*Task details*.
Copy out each of the lines below word for word, omitting the pictures.

*Materials provided*.
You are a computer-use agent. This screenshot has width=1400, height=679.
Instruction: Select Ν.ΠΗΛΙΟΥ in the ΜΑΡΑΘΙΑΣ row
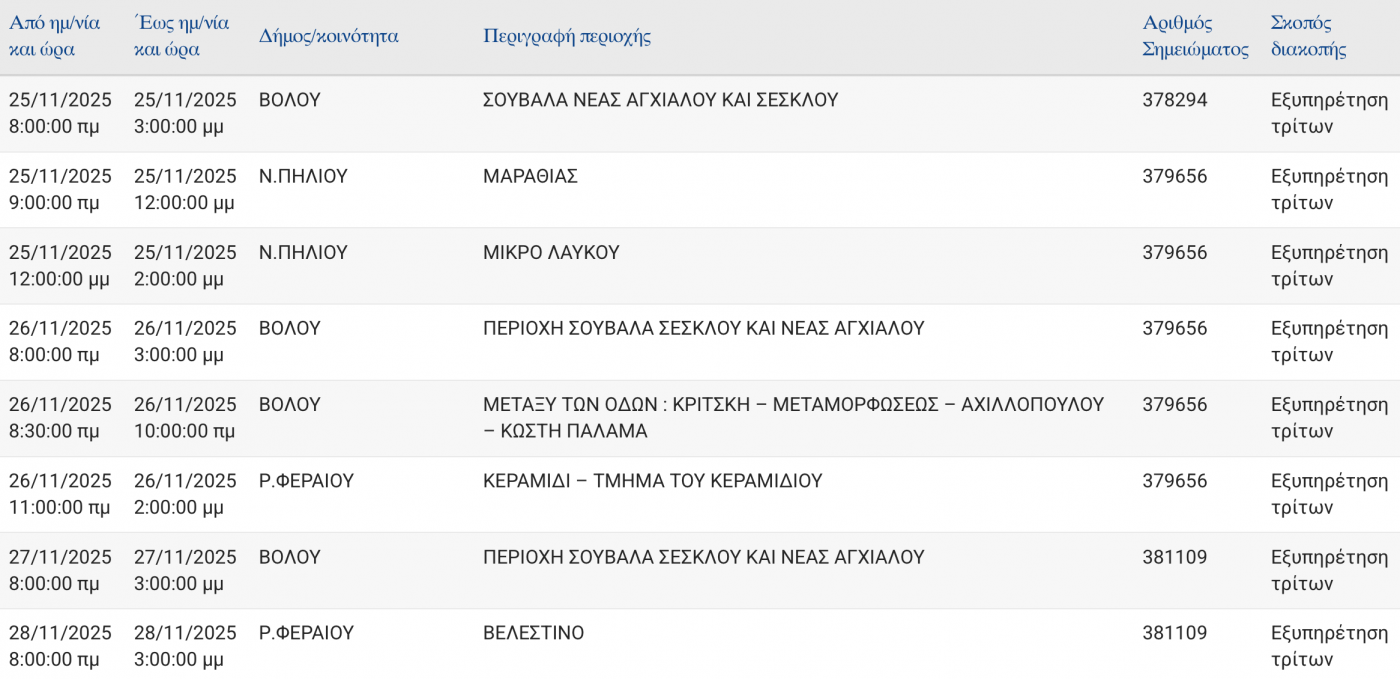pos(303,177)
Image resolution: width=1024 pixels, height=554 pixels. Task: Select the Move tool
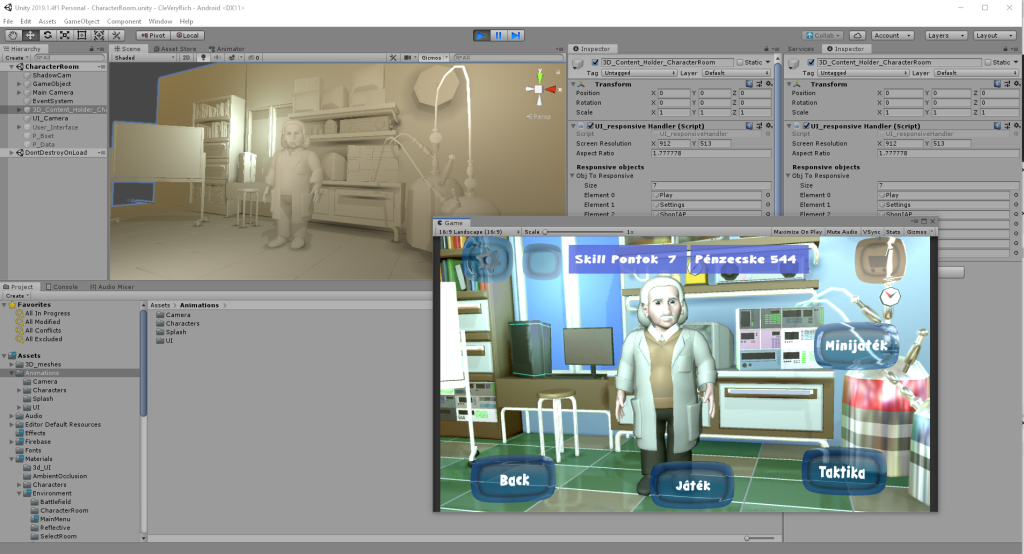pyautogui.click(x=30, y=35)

*Solution for this problem*.
You are a computer-use agent. This screenshot has width=1400, height=679.
Instruction: Select Ν.ΠΗΛΙΟΥ in the ΜΑΡΑΘΙΑΣ row
pos(303,177)
Image resolution: width=1024 pixels, height=554 pixels. Task: Select the Move tool
pyautogui.click(x=30, y=35)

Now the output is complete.